If a line in the records below contains "agent", copy that line.

(Saved data entries)
━━━━━━━━━━━━━━━━━━━━━━━━━━━━━━
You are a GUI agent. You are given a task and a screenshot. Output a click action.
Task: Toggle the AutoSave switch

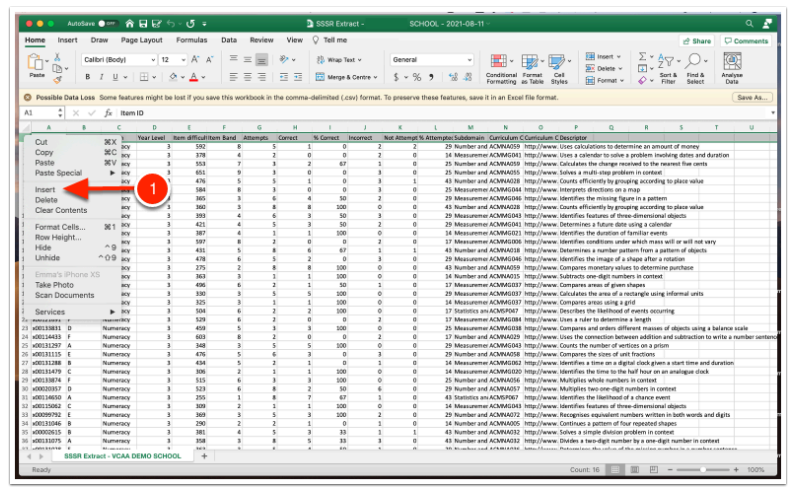coord(109,22)
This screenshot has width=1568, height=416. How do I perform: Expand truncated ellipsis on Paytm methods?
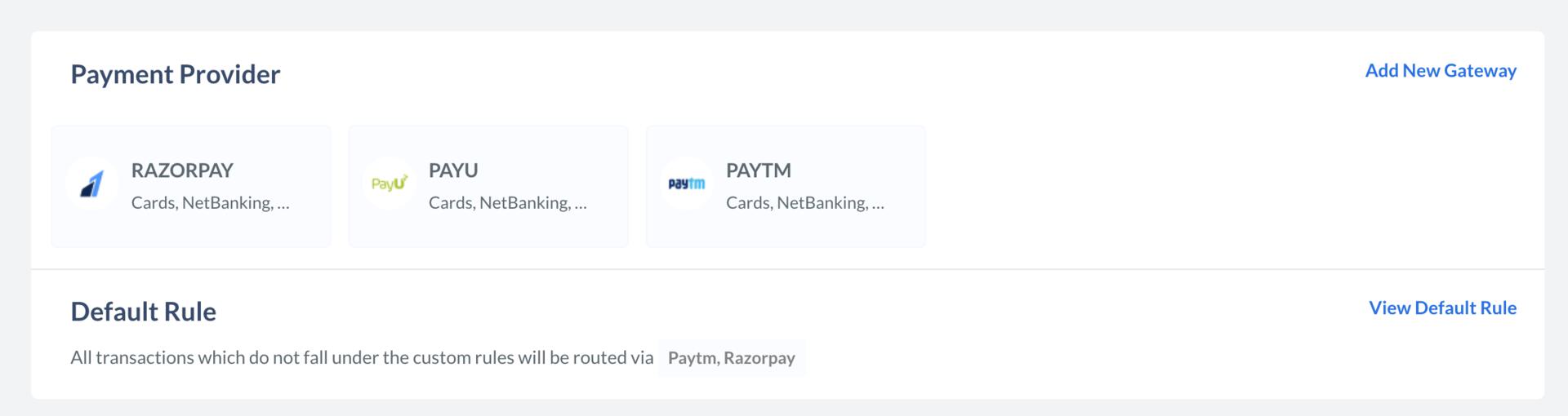[878, 204]
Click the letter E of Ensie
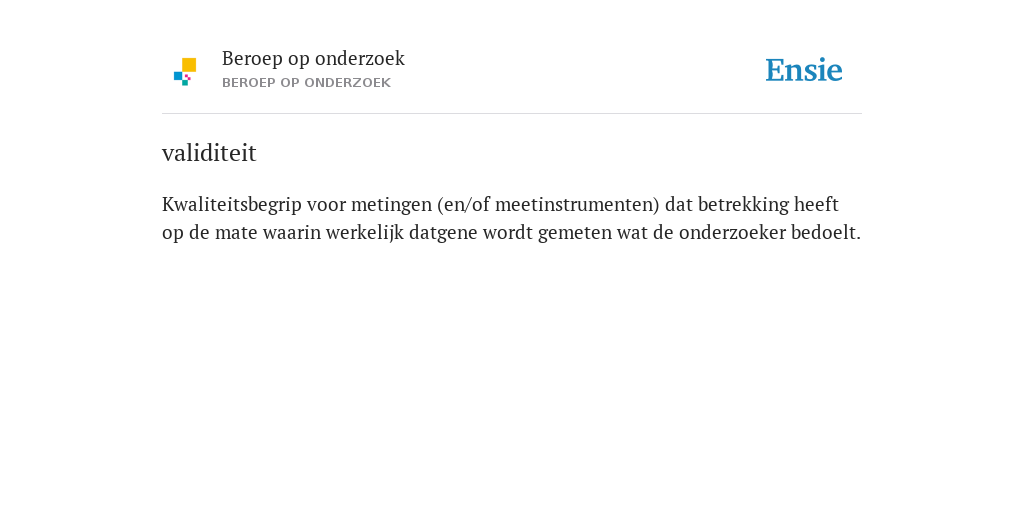1024x512 pixels. click(775, 70)
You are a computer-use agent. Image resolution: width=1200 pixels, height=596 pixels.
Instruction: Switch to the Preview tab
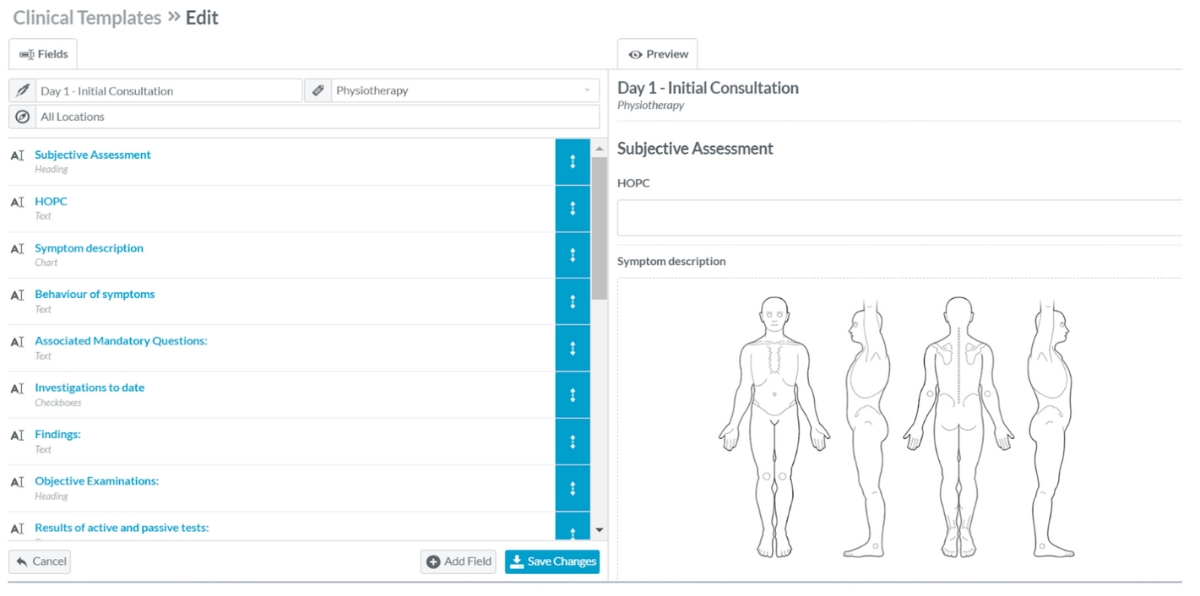pyautogui.click(x=657, y=54)
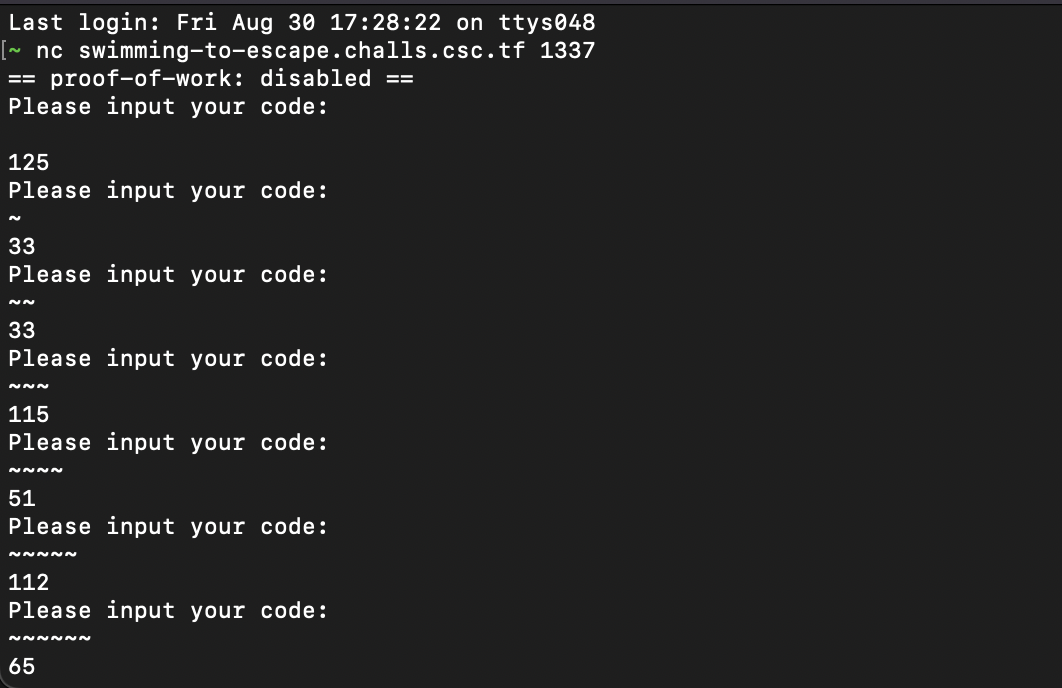1062x688 pixels.
Task: Click the second output value 33
Action: 22,331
━━━━━━━━━━━━━━━━━━━━━━━━━━━━━━
Answer section:
You are a GUI agent. You are given a task and a screenshot. Output a click action.
You are a computer-use agent. Image resolution: width=1200 pixels, height=596 pixels.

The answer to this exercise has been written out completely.